Consiste na convulsão social e política que vai decorrer da destruição progressiva do chamado modelo social europeu – uma forma de capitalismo muito diferente da que domina os EUA – assentado na combinação virtuosa entre elevados níveis de produtividade e elevados níveis de protecção social.
Segue a íntegra do artigo de Boaventura de Sousa Santos publicado na Agência Carta Maior, 02-07-2008. Sousa Santos é sociólogo e professor catedrático da Faculdade de Economia da Universidade de Coimbra (Portugal).
Um terremoto está a assolar a Europa. Não é detectável nos sismógrafos convencionais porque tem um tempo de desenvolvimento atípico. Não ocorre em segundos se não em anos ou talvez décadas. Consiste na convulsão social e política que vai decorrer da destruição progressiva do chamado modelo social europeu – uma forma de capitalismo muito diferente da que domina os EUA – assentado na combinação virtuosa entre elevados níveis de produtividade e elevados níveis de proteção social, entre uma burguesia comedidamente rica e uma classe média comedidamente média ou remediada; na eficácia de serviços públicos universais; na consagração de um direito de trabalho que, por reconhecer a vulnerabilidade do trabalhador individual frente ao patrão, confere níveis de proteção de direitos superiores aos que são típicos no direito civil; no acolhimento de emigrantes baseado no reconhecimento da sua contribuição para o desenvolvimento europeu, e das suas aspirações à plena cidadania com respeito pelas diferenças culturais.
A destruição deste modelo é crescentemente comandada pelas instituições da União Européia e pelas orientações da OCDE. Três exemplos recentes e elucidativos. A directiva européia que permite o alargamento da semana de trabalho até às 65 horas.

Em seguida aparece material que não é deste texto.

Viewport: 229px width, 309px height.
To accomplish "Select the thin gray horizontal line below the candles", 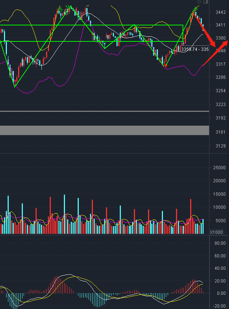I will point(105,111).
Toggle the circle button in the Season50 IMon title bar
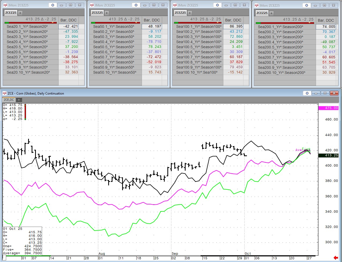This screenshot has width=342, height=262. point(136,5)
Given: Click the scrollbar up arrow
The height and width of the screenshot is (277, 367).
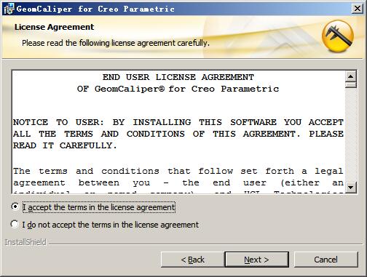Looking at the screenshot, I should click(350, 76).
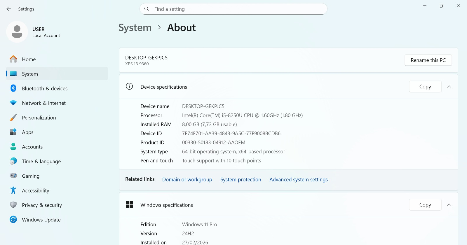Viewport: 467px width, 245px height.
Task: Copy the Device specifications
Action: 425,87
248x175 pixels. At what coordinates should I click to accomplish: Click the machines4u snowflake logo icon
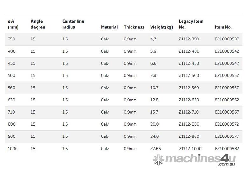[158, 160]
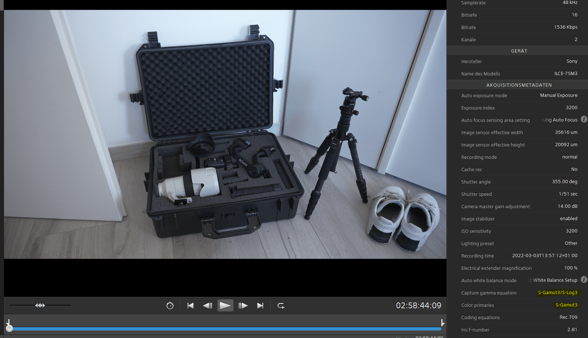Click the ILCE-7SM3 model name row

519,74
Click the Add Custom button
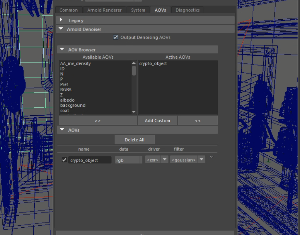 [x=157, y=121]
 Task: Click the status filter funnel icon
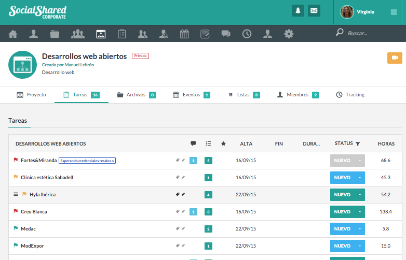pos(358,143)
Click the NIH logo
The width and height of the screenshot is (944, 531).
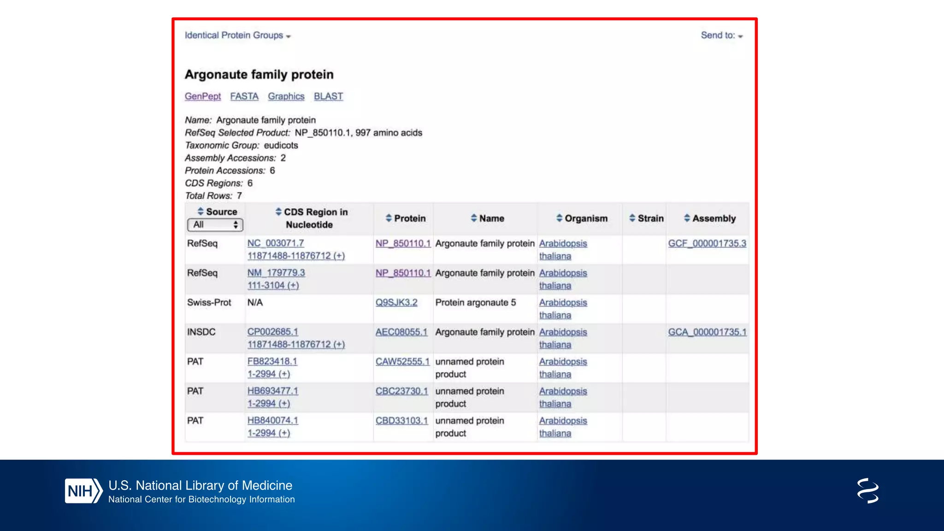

A chamada Diretiva de Retorno, aprovada pelo Parlamento Europeu, que permite a detenção de imigrantes sem documentados até dezoito meses, incluindo crianças, o que virtualmente cria o delito de imigração.
As alterações ao Código do Trabalho em vias de serem aprovadas no nosso país, cujos principais objectivos são: baixar os níveis de proteção ao trabalhador consagrados no direito do trabalho, já de si baixos pelos níveis de violação consentida; transformar o tempo de trabalho num banco de horas gerido segundo as conveniências da produção por maiores que sejam as inconveniências causadas ao trabalhador e à sua família e com o objetivo de eliminar o pagamento das horas extraordinárias; desarticular o movimento sindical através da possibilidade da adesão individual às convenções coletivas por parte de trabalhadores não sindicalizados, o que objetivamente abre as portas a todo o sindicalismo dependente e de conveniência.
Há em comum nestas medidas dois fatos que escapam por agora à opinião pública. O primeiro é que, ao contrário do que aconteceu na legislação européia anterior (que procurou harmonizar pelo padrão dos países com proteção mais elevada), a atual legislação visa harmonizar por baixo, transformando os países mais repressivos em exemplos a seguir. O segundo fato é o objectivo de fazer convergir o modelo capitalista europeu com o norte-americano. A miragem das elites tecno-políticas européias – muitas delas formadas em universidades norte-americanas – é que a Europa só poderá competir globalmente com os EUA na medida em que se aproximar do modelo de capitalismo que garantiu a hegemonia mundial deste país durante o século XX. Trata-se de uma miragem porque concebe como causas da hegemonia norte-americana o que os melhores economistas e cientistas sociais dos EUA concebem hoje como causas do declínio da hegemonia norte-americana, fortemente acentuado nas duas últimas décadas.
A transformação do trabalhador num mero fator de produção e a transformação do imigrante em criminoso ou cidadão-fachada, esvaziado de toda a sua identidade cultural são as duas fraturas tectônicas onde está a ser gerado o terramoto social e político que vai assolar a Europa nas próximas décadas. Vão surgir novas formas de protesto social, muitas delas desconhecidas no século XX. A vulnerabilidade do Estado será visível em muitas delas, tal como aconteceu com a greve de caminhoneiros, vulnerabilidade reconhecida por um primeiro-ministro cuja eventual ignorância da história contemporânea foi compensada pela intuição política: foi a greve de caminhoneiros que precipitou a queda do governo de Salvador Allende.
A quem beneficiará o fim de um sindicalismo independente e agravamento caótico do protesto social? Exclusivamente ao Clube dos Bilionários, os 1125 indivíduos cuja riqueza é igual ao produto interno bruto dos países onde vive 59% da população mundial.